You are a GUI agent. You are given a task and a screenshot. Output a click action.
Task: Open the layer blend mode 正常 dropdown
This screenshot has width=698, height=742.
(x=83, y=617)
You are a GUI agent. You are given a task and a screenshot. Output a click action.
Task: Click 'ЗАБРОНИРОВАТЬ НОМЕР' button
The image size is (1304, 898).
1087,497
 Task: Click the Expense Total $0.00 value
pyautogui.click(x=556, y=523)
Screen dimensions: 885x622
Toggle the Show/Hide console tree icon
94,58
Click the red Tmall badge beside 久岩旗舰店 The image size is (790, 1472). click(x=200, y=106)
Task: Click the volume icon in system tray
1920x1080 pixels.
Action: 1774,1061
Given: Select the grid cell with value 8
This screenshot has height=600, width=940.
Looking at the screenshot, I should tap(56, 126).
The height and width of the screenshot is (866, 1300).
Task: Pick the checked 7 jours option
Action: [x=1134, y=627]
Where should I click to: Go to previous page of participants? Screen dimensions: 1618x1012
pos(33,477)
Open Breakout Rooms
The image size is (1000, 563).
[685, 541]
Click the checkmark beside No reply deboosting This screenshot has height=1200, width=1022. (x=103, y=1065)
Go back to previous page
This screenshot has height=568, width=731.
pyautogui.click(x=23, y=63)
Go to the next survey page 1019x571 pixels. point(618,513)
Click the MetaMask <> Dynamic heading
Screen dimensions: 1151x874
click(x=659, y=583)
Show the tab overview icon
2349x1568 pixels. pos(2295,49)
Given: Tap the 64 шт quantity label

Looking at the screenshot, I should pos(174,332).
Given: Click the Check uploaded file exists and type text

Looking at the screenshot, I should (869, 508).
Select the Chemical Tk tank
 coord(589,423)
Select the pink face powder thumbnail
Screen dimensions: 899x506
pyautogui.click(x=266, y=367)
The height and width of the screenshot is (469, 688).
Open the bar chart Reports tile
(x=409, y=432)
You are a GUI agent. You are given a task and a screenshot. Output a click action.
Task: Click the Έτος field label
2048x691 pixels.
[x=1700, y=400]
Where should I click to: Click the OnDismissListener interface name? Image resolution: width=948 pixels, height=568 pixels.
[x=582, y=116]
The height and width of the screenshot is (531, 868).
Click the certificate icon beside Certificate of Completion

> Objective:
Can you rewrite the stretch of entries from the line containing "Given: Tap the 64 шт quantity label" through the line containing "(x=409, y=432)" with "Reports" changed to "Analytics" and everything else kept the same?

> Solution for this exercise:
Given: Tap the 64 шт quantity label

Looking at the screenshot, I should pos(174,332).
Given: Click the Check uploaded file exists and type text

Looking at the screenshot, I should (869, 508).
Select the Chemical Tk tank
 coord(589,423)
Select the pink face powder thumbnail
Screen dimensions: 899x506
pyautogui.click(x=266, y=367)
The height and width of the screenshot is (469, 688).
Open the bar chart Analytics tile
(x=409, y=432)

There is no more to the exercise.